__Selected extract__:
- - -

I think it’s normal to feel robbed.
I’d invested my entire life to about five years ago into my faith – a total of about three decades. Many people have invested much more into their religions, burning treasure and time on the altar to Christ. Some people spent relationships good and bad purely out of love for Jesus; others have endured crimes and tragedies which profane the human condition.
Rejecting the faith is the final admission that a fraud has occurred. Nothing in the faith can heal that wound. Seeing other people sink their own selves into the mess doesn’t make things better. It feels like Christianity is this hungry monster with an insatiable appetite.
How I try to cope with it.
At these times, I remember my mantra that I don’t have to give my old faith anything more of myself. Whatever it has gotten from me in my past, my future doesn’t have to be controlled by it. Other people can make their own decisions. As for me, I will not feed the beast anything more.

- - -

__Dataset__:
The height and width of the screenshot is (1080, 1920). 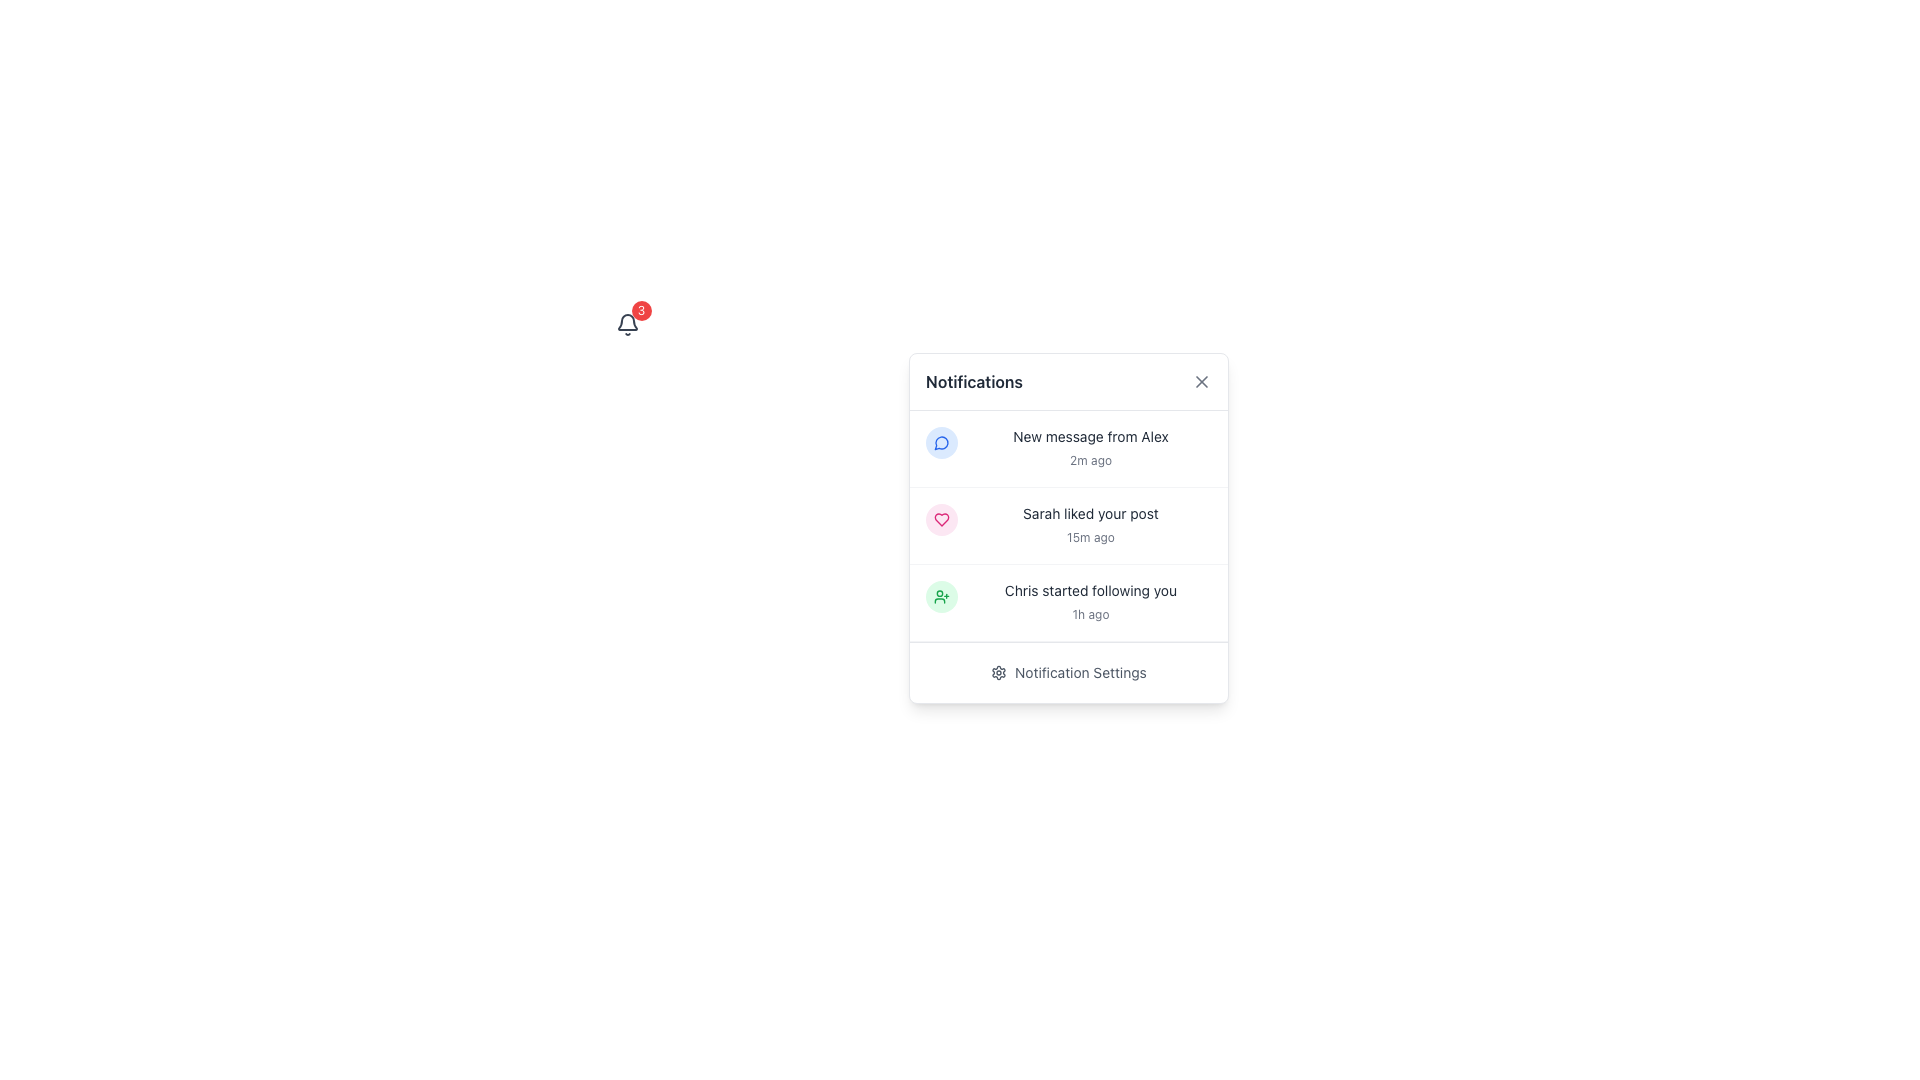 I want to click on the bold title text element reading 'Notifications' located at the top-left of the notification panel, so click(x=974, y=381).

- - -

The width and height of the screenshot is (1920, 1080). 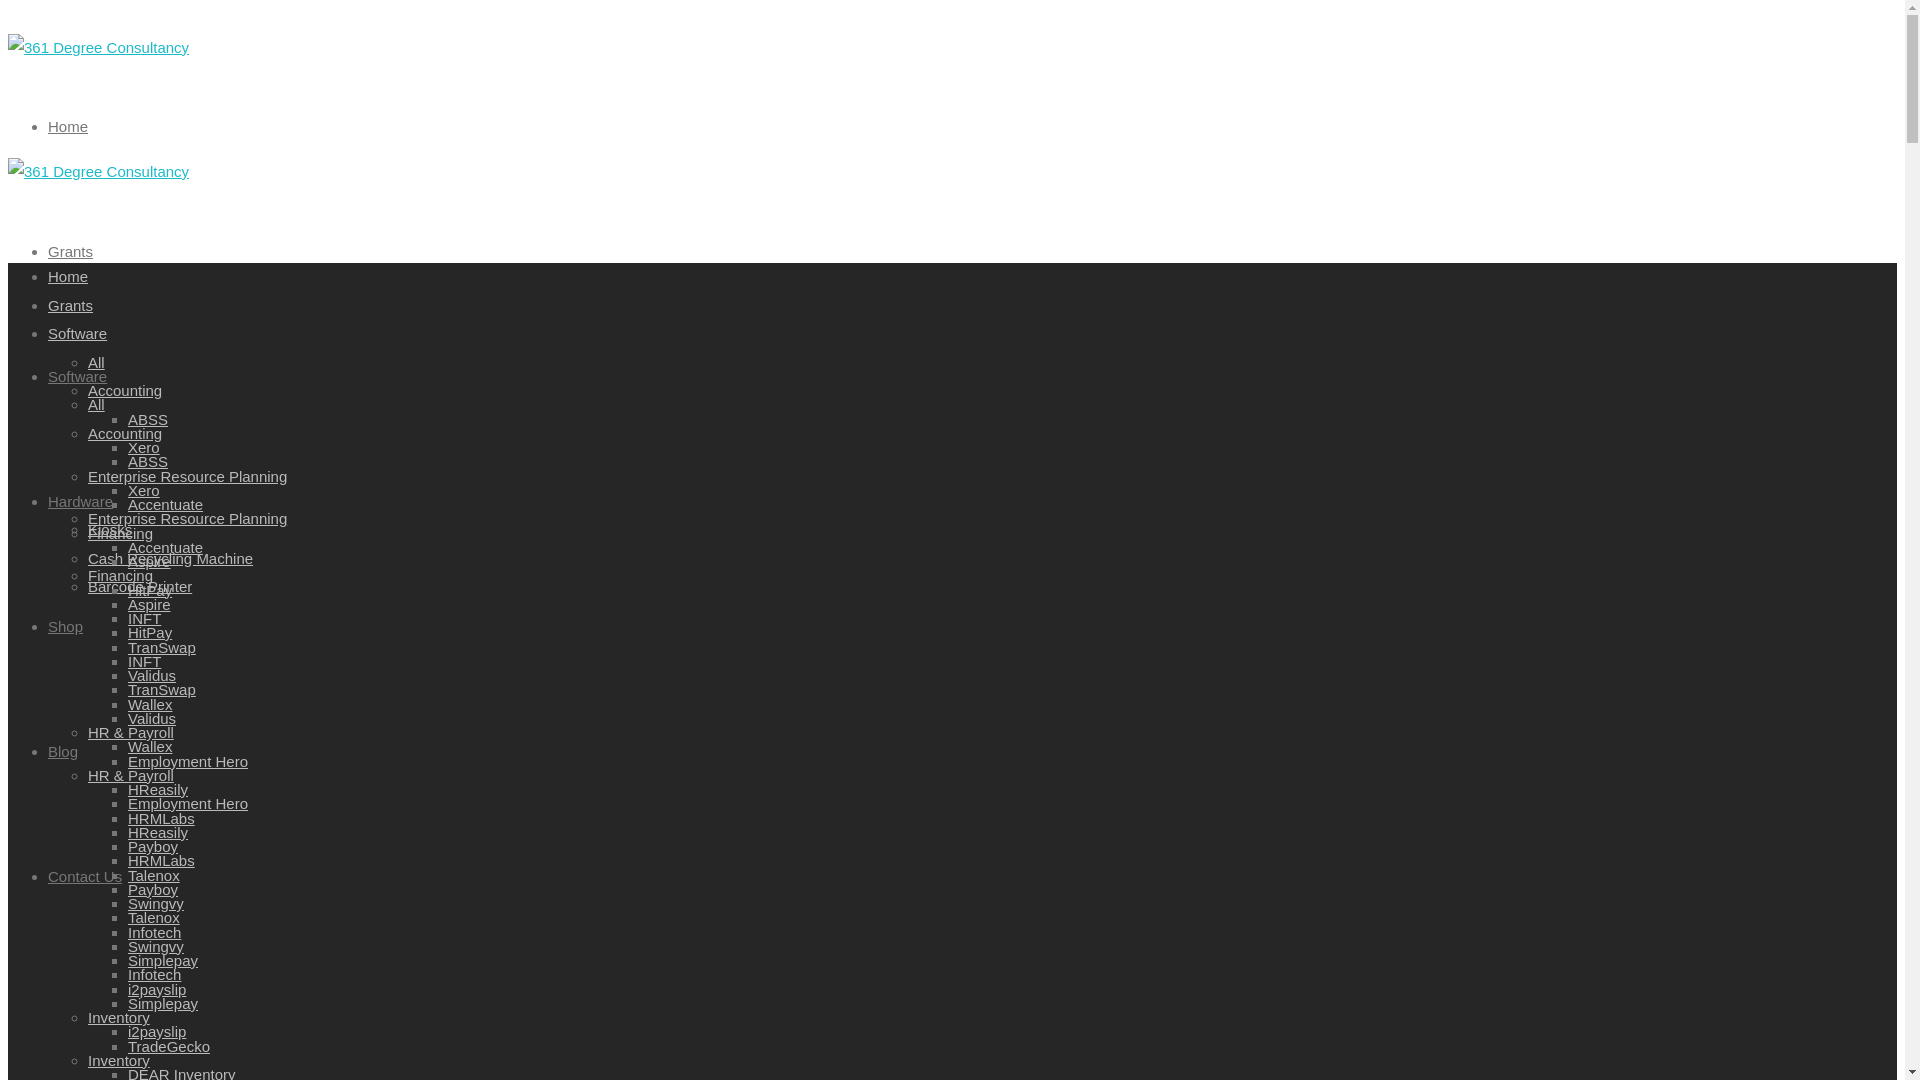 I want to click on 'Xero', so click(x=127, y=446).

- - -

__The tasks__:
1) In the essay on leaving the Christian faith, roughly how long had the writer devoted to that faith?
2) Extend the essay on leaving the Christian faith with a further passage, picking up after its final sentence.

__Answer list__:
1) About three decades.

2)
There will be times when this is difficult. Living with people of faith, I see all sorts of examples of how a life can be spent in service to the imaginary. Those decisions are not mine to make, and so I don’t have to worry about whether other people sink costs into Christianity. At some point, I have to remind myself that I can only do that which is in my control.
I also remind myself that I should make investments in humanity rather than in a religious belief. Christianity has changed since its inception. If it exists over thousands more years, it will be foreign to any Christian today. Such is the nature of intellectual institutions. They change, sometimes better, and sometimes worse. I don’t want to add to human misery, and that governs my choices.
The bottom line is that you always can spend yourself how you see fit.
I like to think of life before and after Christianity as two different houses. The Christian one was built on a faulty foundation which leans in one corner and collapsed the structure. It was built without complete information, and I didn’t have adequate tools for the job. Sure, it was nice, but the whole thing is unlivable.
Now I get to build a new house, with the benefit of knowing some of the mistakes of the past. I might not be able to build everything all at once, but I can devote time to chipping away at the project. All I can do is resolve myself to not make the same mistakes again.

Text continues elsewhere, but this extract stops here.